Stored data entries:
* * * * * * * * *

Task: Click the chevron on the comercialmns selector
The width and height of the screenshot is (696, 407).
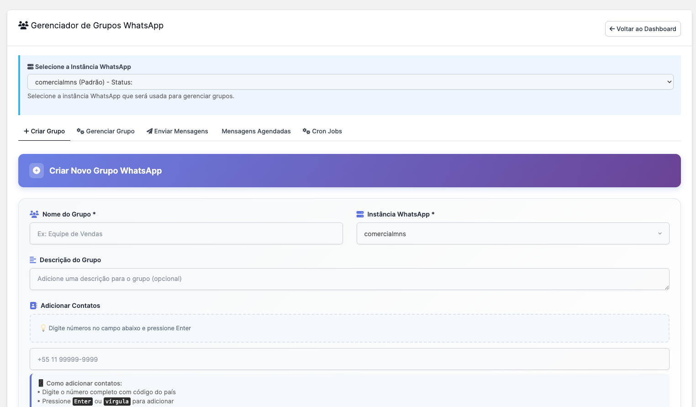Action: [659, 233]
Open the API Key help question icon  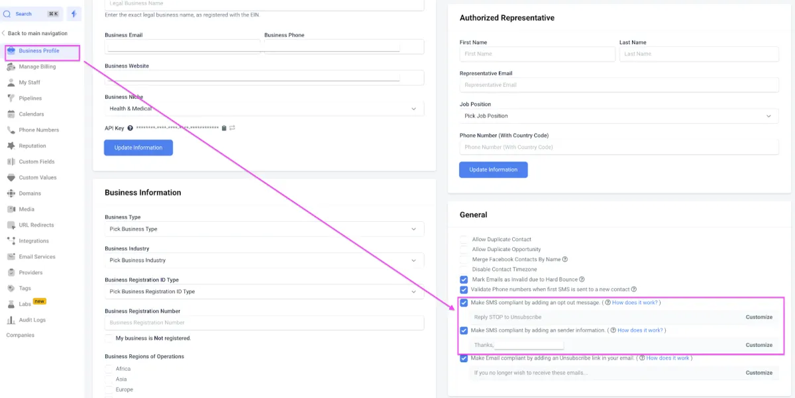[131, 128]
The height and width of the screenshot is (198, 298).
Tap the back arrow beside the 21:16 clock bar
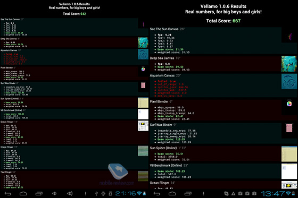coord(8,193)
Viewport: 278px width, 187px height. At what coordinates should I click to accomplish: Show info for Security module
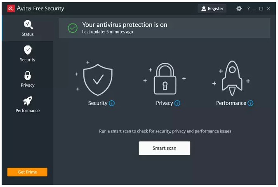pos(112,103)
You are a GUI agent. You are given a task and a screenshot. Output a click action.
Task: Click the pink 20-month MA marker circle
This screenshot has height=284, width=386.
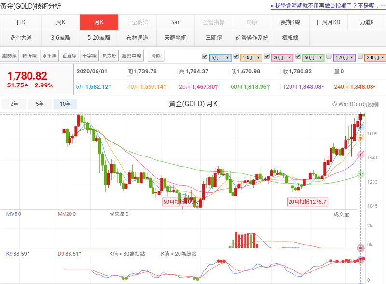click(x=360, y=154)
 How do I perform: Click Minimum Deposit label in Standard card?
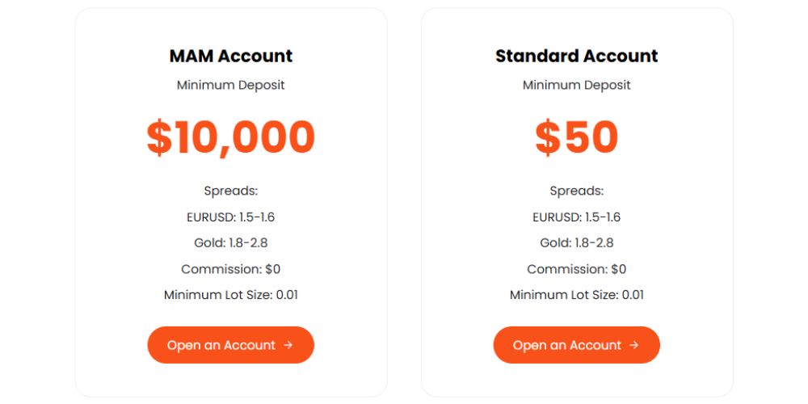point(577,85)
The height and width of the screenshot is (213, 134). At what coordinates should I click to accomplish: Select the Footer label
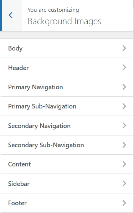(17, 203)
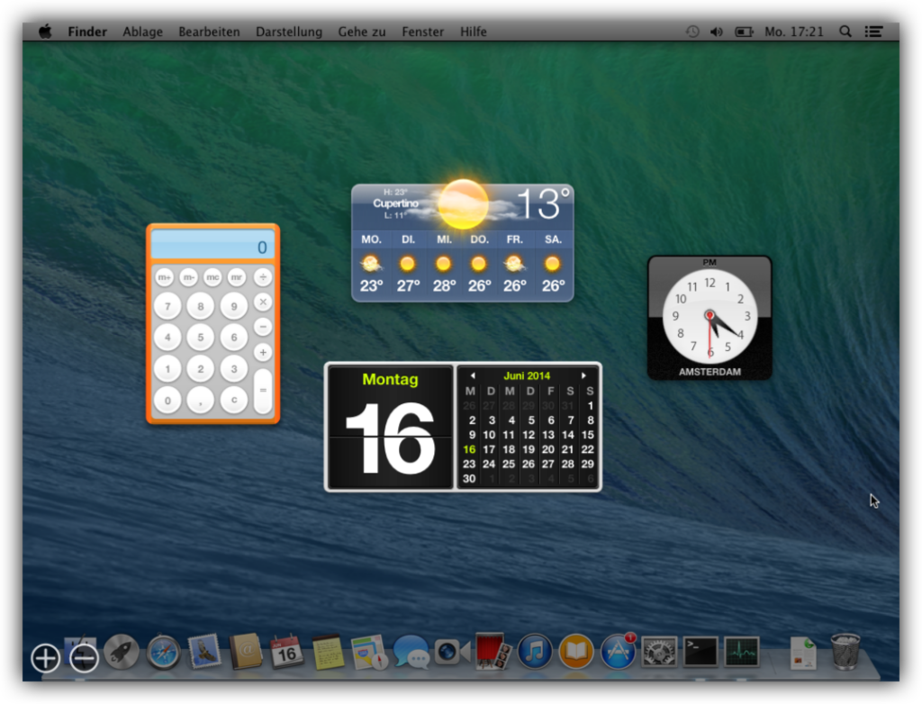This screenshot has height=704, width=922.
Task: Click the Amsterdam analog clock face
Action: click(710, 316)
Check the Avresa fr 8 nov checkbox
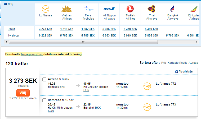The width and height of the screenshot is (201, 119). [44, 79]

* * * * * * * * *

*Work instructions*. When you reach the line that contains "Viewport: 278px width, 187px" in the records above, copy it and every line after it exactly through the last one, leaving out the pictures.

*Final answer*.
Viewport: 278px width, 187px height. At what coordinates should I click to accomplish: Show info for Security module
pos(112,103)
You are a GUI agent. You are given a task and a screenshot. Output a click action.
Task: Click the pink 20-month MA marker circle
This screenshot has height=284, width=386.
click(x=360, y=154)
 How do I perform: Click Minimum Deposit label in Standard card?
point(577,85)
The height and width of the screenshot is (213, 134). At what coordinates should I click to accomplish: Select the Footer label
(17, 203)
This screenshot has height=704, width=922.
Task: Click the Amsterdam analog clock face
Action: click(710, 316)
Check the Avresa fr 8 nov checkbox
The width and height of the screenshot is (201, 119). [44, 79]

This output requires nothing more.